The middle section, written and directed by Kiarostami, picks up Olmi's theme of nostalgia for youth, while focusing upon a man still young enough to pick up again what he has left behind. Assigned as part of his National Service to escort an imperious harridan (Silvana De Santis) on a visit to the grave of her ex-military husband, 25-year-old Filippo (Filippo Trojano) runs into a girl from his hometown. Hearing news of a former girlfriend, whom he had long forgotten, Filippo decides to ditch his nagging middle-aged companion and pursue the cause of young love. With a hilariously tense vignette at its core, in which the belligerent woman curtly fends off a male passenger's accusations that she has stolen his mobile phone, the whole piece is wryly observed and finely nuanced, and, like its principal characters, wins itself the best spot on the train, despite having only second-class tickets.
The last episode, directed by Loach and written by his regular collaborator Paul Laverty, brings together the Albanian family from Olmi's episode and the motif of stealing from Kiarostami's to create an exploration of the relationship between tribalism and humanism.

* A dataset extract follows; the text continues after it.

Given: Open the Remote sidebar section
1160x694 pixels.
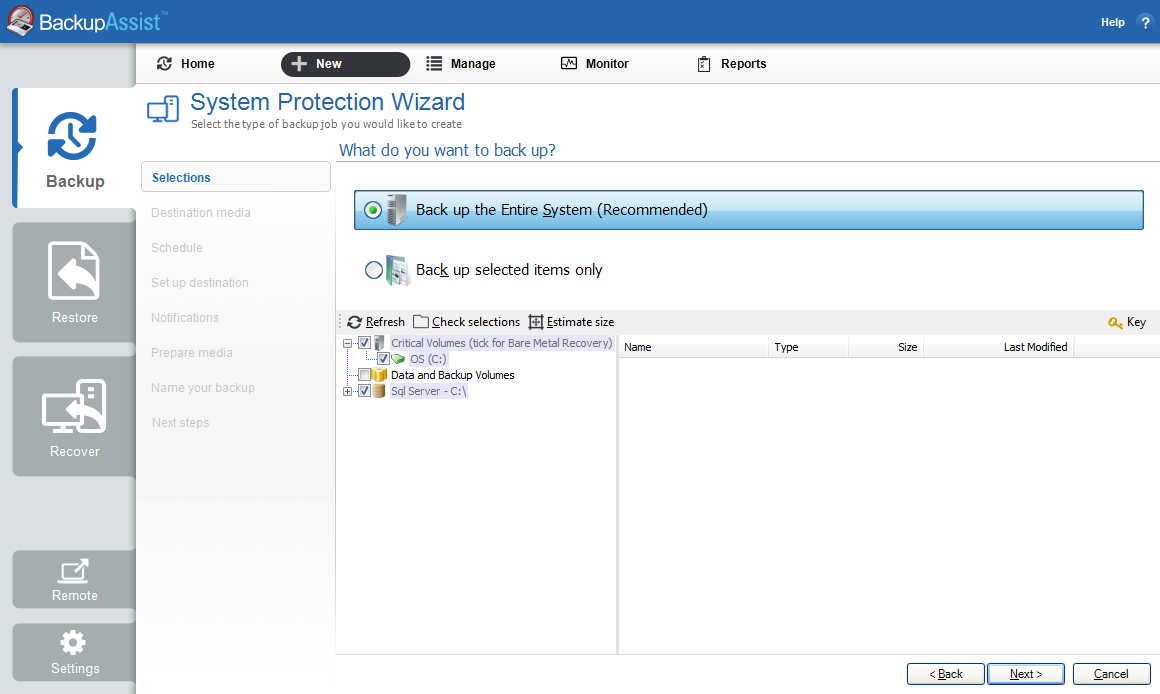Looking at the screenshot, I should (74, 579).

En route to Rome to watch their beloved Celtic play in a Champions League match, three young Glaswegian supermarket workers (Martin Compston, William Ruane, Gary Maitland) befriend an Albanian boy (Klajdi Qorraj) wearing a Manchester United tee shirt. When they discover that one of their tickets has gone missing, they confront the boy and his family and realise that their allegiance to a home team involves a responsibility to broader communities.
Only Loach could take a group of British football supporters, normally associated abroad with insular hooliganism, and turn them into sensitive ambassadors of multiculturalism. His unquestioning insistence upon the decency and heroism of his proletarian protagonists might ring a little false to anyone who has ever been forced to share a carriage with the sectarian fans of the "beautiful game". Still, like a goal scored in the dying minutes, Loach's episode brings Tickets to a crowd pleasing, triumphalist finale.